Rewrite all the rows below, changing every "screenshot" to "screen capture" and keeping everything else the same. Leave the pictures out of your answer.
-------- SUPPLIED MATERIAL --------
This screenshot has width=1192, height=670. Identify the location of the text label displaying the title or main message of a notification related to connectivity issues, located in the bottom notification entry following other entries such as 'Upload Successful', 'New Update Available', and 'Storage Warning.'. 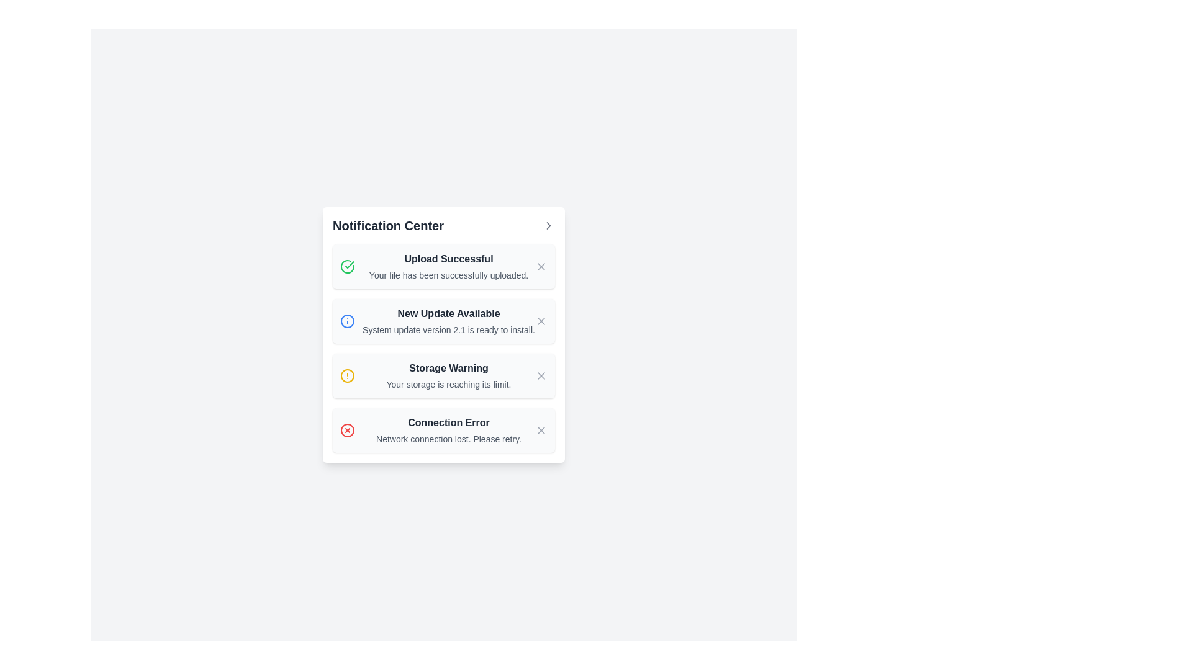
(448, 422).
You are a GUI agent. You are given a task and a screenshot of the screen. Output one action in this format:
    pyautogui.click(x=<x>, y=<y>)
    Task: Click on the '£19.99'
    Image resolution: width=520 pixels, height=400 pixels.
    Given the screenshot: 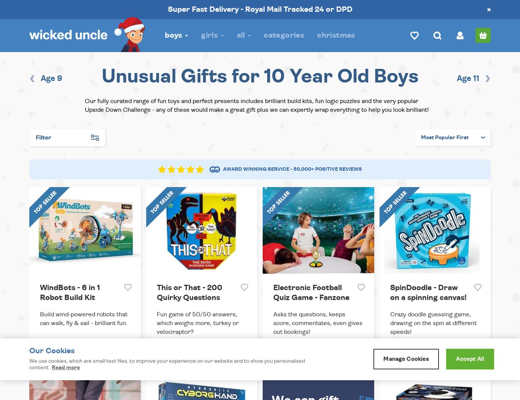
--------
OUTPUT BELOW:
This screen capture has width=1192, height=670. Identify the location of the text label displaying the title or main message of a notification related to connectivity issues, located in the bottom notification entry following other entries such as 'Upload Successful', 'New Update Available', and 'Storage Warning.'. 
(448, 422).
You are a GUI agent. You are given a task and a screen capture of the screen. Output one action in this format:
    pyautogui.click(x=<x>, y=<y>)
    Task: Click on the '£19.99'
    Image resolution: width=520 pixels, height=400 pixels.
    Given the screen capture: 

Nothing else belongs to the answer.